:: Vorliegender Text ::
┌──

Gesagt, getan, ich freute mich darauf, und der Aufenthalt auf einer Terrasse erschien mir sehr erstrebenswert. Also die Dame, die Freundin meiner Freundin, jetzt hoffentlich dann auch meine Freundin, wohnt in einem ausgebauten Dachboden. Sie hätten das meiste selbst gemacht, bei diesem Ausbau, sonst wäre er finanziell nicht zu stemmen gewesen, erzählte sie.
Ich erreichte den letzten Stock in einem eleganten Innenstadthaus, wahrscheinlich um die Jahrhundertwende (vom 19. ins 20.Jahrhundert, wohlgemerkt) erbaut. Der Gang vor der Eingangstür war schon sehr heiß, aber als ich die Wohnung betrat, blieb mir vor lauter Staunen der Mund offen.

└──

:: Dateneinträge ::

┌──

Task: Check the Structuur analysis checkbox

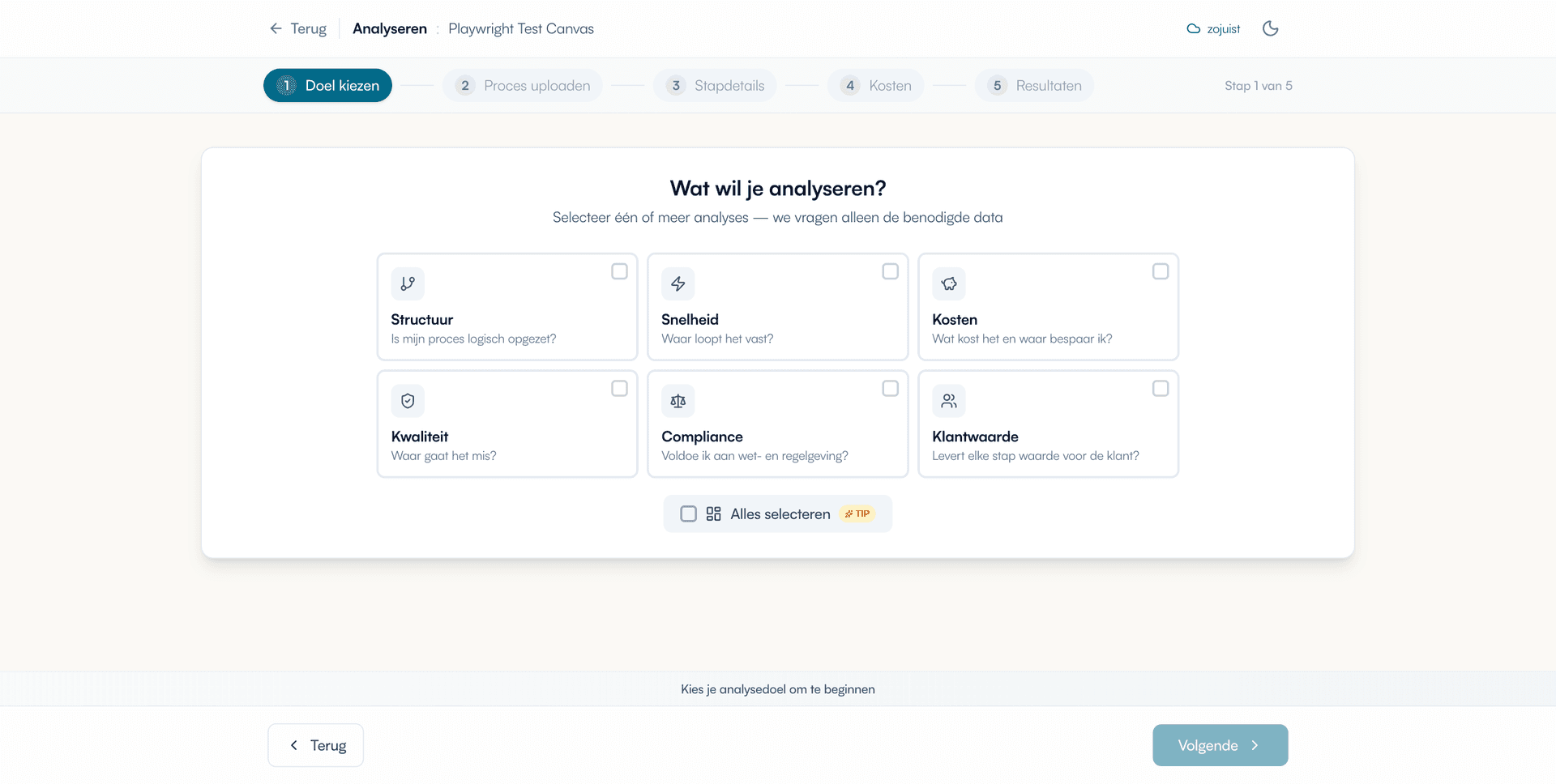Action: tap(619, 271)
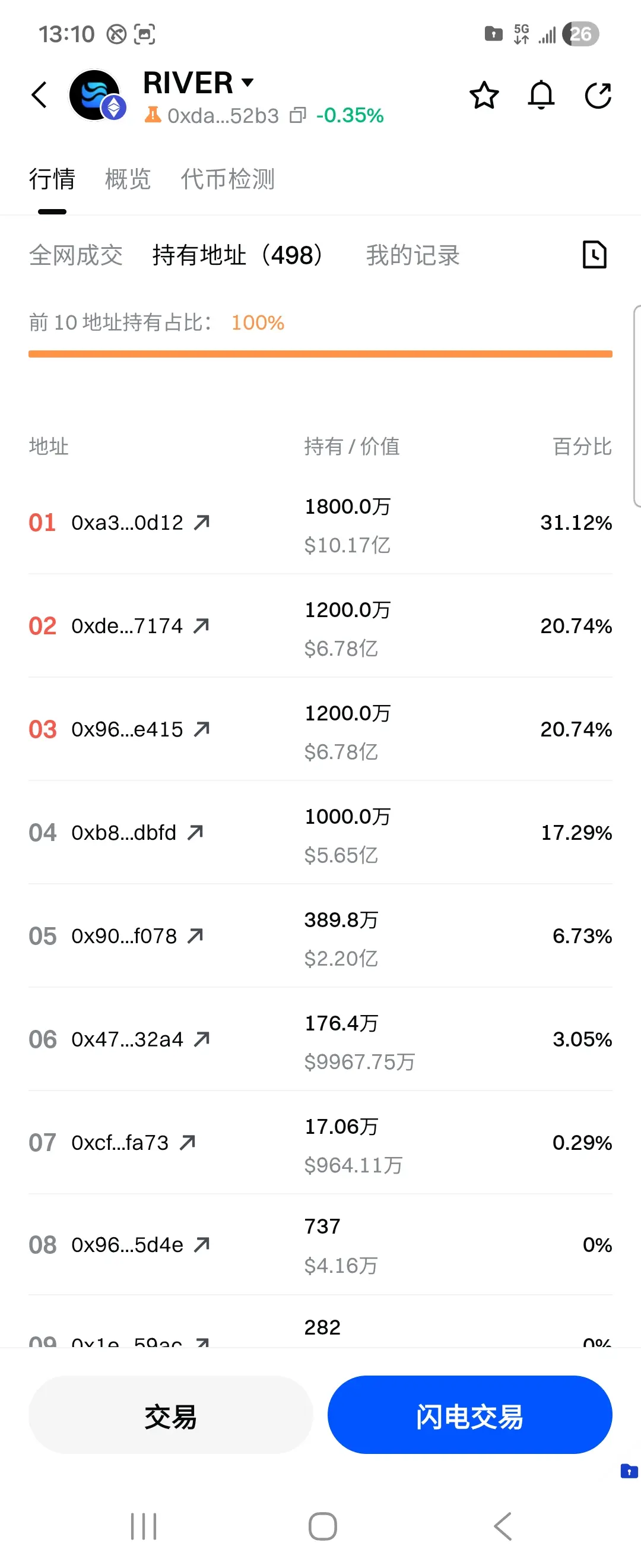The height and width of the screenshot is (1568, 641).
Task: Tap the share refresh arrow icon
Action: click(x=598, y=96)
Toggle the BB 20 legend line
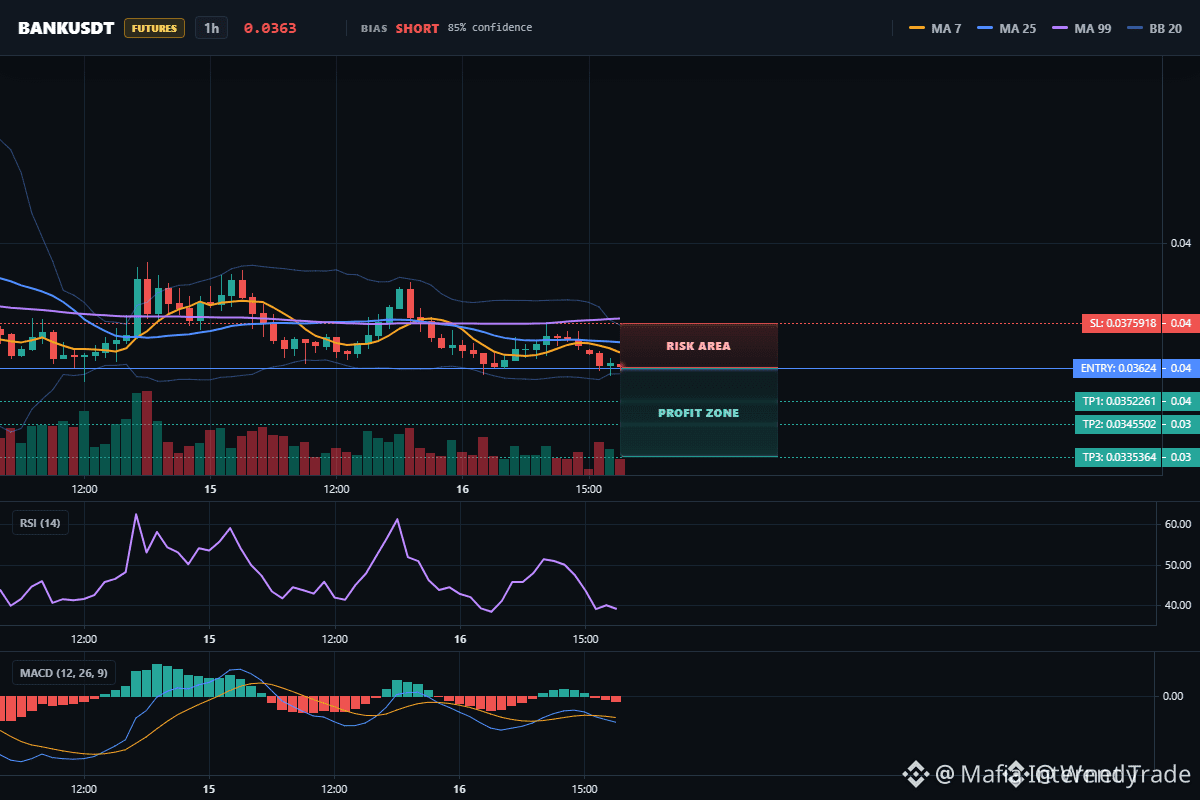The image size is (1200, 800). [1154, 28]
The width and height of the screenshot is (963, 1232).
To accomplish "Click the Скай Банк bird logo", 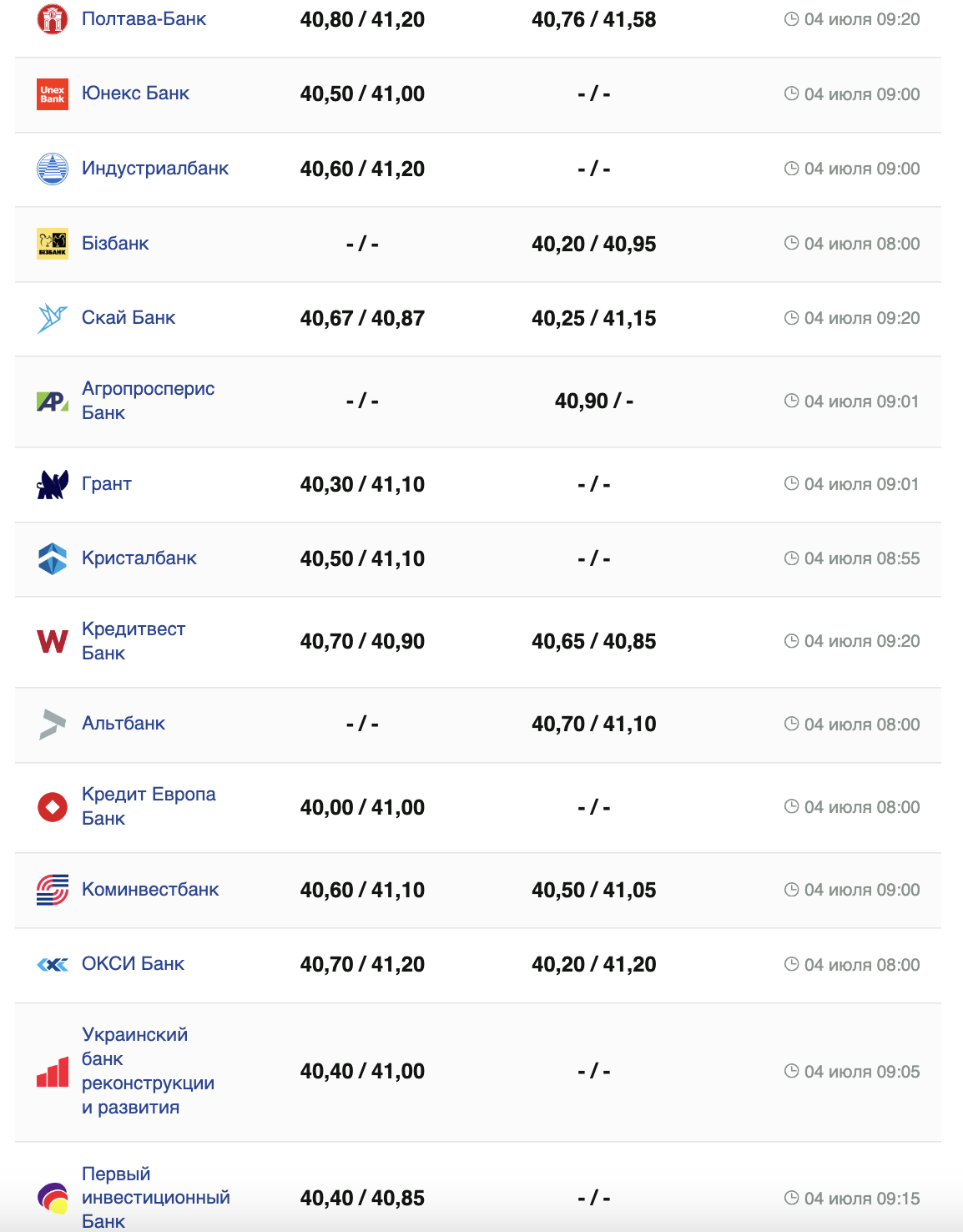I will pos(52,318).
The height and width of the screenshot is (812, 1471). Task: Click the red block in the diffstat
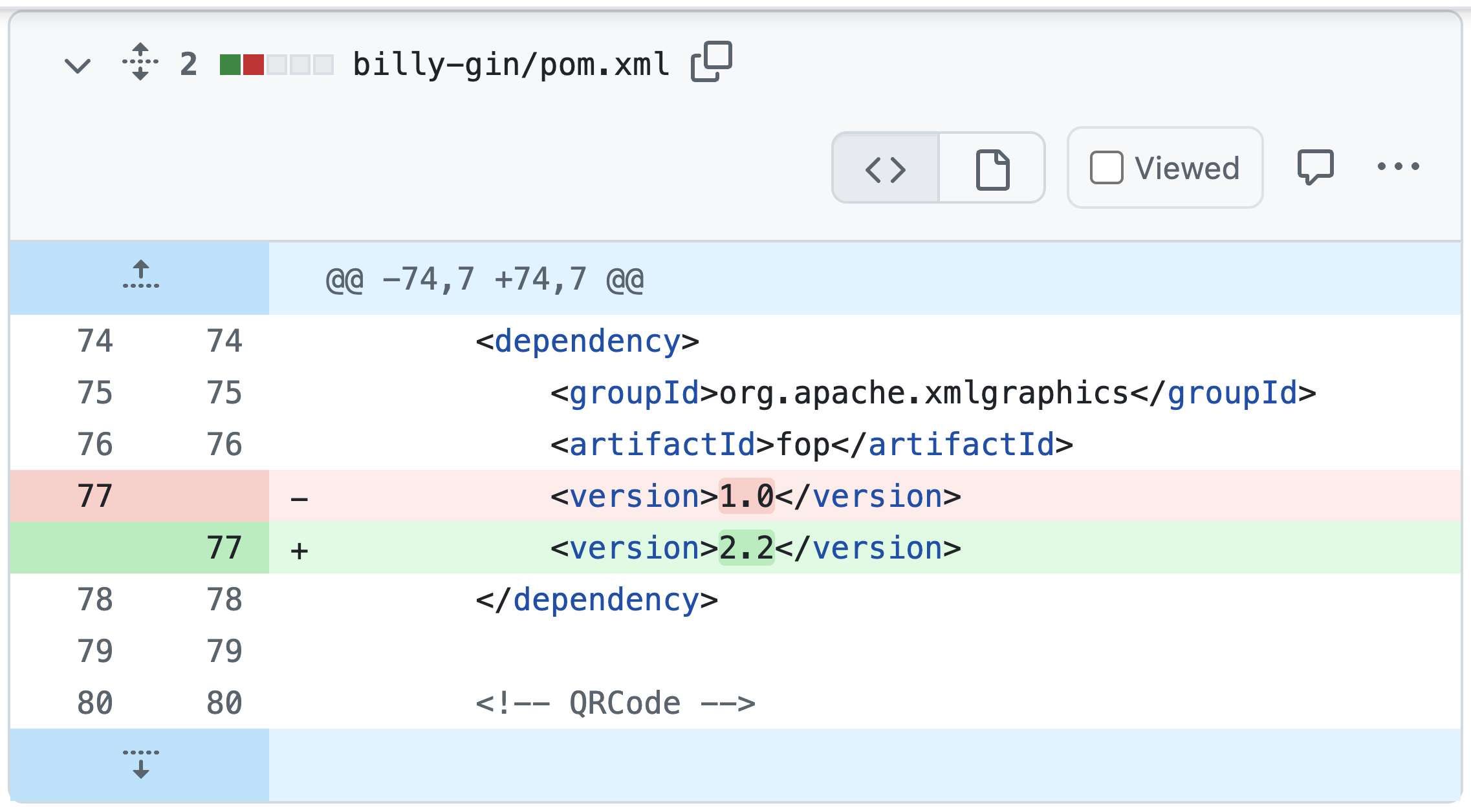[254, 65]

└──

:: Auszuführende Anweisung ::
Schreibe den Text über die Dachwohnung im Abschnitt von „Ich erreichte den“ bis „der Mund offen.“ neu und ersetze darin „Innenstadthaus“ durch „Stadthaus“.

:: Ergebnis der Aufgabe ::
Ich erreichte den letzten Stock in einem eleganten Stadthaus, wahrscheinlich um die Jahrhundertwende (vom 19. ins 20.Jahrhundert, wohlgemerkt) erbaut. Der Gang vor der Eingangstür war schon sehr heiß, aber als ich die Wohnung betrat, blieb mir vor lauter Staunen der Mund offen.